▶ [Problem to work on]:
Copy the entries word for word, from the line with "The width and height of the screenshot is (1547, 784)." up to and including the line with "Action: [x=573, y=912]".

***** Records shown

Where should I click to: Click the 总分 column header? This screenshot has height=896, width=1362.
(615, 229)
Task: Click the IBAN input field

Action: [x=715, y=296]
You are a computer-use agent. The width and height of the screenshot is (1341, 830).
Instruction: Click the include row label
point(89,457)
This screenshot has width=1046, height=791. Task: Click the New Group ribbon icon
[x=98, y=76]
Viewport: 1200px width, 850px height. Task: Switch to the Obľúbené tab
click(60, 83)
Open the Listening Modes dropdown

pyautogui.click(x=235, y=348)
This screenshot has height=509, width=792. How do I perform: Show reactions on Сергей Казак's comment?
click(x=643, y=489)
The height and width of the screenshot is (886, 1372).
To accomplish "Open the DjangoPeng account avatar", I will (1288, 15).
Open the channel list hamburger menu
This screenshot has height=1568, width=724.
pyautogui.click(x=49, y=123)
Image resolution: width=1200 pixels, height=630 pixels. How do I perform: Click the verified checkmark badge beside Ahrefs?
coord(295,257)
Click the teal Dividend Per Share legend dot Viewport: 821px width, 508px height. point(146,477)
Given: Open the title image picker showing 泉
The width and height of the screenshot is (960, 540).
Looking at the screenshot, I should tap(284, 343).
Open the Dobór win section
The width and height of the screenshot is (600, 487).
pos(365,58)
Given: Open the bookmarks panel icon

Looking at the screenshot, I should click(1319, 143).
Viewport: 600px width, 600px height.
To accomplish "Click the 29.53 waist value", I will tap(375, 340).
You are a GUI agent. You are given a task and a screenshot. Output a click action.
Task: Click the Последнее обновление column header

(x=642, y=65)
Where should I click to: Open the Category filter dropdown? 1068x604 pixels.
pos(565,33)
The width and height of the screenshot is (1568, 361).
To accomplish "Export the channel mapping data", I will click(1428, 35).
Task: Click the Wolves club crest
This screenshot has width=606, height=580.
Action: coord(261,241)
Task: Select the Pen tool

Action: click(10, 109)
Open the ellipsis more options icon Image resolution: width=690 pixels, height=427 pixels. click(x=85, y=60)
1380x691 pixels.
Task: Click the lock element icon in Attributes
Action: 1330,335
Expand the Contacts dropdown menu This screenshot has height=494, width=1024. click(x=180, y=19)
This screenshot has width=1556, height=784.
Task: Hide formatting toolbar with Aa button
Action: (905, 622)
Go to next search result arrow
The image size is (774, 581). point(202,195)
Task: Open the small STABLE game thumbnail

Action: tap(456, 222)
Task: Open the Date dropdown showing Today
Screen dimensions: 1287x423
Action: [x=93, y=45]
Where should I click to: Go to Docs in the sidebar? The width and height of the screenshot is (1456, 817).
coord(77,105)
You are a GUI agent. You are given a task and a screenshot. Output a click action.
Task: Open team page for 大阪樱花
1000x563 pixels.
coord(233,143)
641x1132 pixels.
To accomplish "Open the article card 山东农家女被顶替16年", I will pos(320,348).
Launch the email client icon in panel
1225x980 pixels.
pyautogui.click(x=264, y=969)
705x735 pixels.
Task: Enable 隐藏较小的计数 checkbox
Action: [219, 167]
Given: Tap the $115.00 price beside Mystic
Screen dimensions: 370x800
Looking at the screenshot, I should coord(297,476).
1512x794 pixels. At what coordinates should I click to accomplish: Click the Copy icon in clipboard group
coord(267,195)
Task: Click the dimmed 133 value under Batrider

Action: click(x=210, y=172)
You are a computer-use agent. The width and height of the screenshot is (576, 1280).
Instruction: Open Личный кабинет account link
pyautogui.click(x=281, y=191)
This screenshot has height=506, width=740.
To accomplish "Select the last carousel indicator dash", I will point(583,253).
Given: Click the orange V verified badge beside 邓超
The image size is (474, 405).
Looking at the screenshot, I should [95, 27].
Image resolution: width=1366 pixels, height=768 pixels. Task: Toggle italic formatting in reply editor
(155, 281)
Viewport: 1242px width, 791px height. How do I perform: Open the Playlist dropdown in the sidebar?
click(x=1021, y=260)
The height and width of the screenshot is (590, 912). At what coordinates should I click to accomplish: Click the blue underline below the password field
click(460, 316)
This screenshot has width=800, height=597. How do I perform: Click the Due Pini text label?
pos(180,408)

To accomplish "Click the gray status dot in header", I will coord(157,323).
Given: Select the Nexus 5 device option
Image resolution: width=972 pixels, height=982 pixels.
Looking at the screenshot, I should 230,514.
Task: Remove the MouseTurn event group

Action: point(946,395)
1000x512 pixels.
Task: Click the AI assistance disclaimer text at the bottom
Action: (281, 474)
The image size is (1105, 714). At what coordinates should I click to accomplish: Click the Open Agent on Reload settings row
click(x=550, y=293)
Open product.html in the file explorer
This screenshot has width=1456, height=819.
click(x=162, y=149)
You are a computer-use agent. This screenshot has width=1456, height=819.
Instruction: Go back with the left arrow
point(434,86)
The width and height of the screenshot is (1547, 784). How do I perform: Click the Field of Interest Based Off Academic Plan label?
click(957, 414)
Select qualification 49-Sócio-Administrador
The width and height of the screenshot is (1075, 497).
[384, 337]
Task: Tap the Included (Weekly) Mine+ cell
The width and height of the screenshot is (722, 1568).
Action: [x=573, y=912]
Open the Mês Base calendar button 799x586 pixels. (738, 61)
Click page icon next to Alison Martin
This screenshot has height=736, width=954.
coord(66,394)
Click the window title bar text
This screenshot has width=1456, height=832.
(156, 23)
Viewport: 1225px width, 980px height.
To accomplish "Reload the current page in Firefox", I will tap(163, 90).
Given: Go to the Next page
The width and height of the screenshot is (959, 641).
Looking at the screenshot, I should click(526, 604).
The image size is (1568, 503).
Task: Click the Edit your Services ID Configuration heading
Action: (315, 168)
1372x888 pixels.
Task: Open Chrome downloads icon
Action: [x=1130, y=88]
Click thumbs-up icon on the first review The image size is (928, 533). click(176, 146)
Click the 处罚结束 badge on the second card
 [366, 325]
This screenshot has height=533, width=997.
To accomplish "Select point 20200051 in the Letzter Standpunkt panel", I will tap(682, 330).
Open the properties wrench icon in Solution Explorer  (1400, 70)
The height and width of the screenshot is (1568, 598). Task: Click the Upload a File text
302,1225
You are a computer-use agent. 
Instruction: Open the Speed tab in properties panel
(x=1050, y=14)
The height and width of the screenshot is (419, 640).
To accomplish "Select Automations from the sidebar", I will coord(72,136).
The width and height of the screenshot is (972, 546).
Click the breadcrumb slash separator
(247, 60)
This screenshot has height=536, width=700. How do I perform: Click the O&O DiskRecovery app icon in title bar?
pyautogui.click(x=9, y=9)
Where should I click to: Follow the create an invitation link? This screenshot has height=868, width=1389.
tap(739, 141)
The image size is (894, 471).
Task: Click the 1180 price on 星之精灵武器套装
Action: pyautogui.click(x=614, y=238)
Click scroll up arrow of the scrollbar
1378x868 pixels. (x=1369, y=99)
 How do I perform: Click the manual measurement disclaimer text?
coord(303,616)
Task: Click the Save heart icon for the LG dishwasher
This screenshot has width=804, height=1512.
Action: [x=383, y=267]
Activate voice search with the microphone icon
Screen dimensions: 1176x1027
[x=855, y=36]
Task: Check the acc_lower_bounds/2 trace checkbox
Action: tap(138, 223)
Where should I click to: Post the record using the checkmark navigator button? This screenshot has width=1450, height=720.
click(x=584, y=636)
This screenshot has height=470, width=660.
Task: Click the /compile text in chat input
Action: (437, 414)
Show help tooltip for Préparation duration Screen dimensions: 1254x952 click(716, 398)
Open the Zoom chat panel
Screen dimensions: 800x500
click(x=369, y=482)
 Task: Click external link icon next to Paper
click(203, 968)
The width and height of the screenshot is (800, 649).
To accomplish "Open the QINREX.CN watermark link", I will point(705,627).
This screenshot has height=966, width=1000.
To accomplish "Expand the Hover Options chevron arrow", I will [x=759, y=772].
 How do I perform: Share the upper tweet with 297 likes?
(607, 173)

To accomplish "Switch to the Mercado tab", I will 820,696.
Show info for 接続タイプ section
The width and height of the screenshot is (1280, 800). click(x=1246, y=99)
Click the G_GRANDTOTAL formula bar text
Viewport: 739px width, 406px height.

**********

▶ [Result for this exercise]:
The width and height of the screenshot is (1547, 784). How do I perform: Click the Field of Interest Based Off Academic Plan label?
click(957, 414)
Select qualification 49-Sócio-Administrador
The width and height of the screenshot is (1075, 497).
[384, 337]
Task: Tap the Included (Weekly) Mine+ cell
The width and height of the screenshot is (722, 1568).
Action: [x=573, y=912]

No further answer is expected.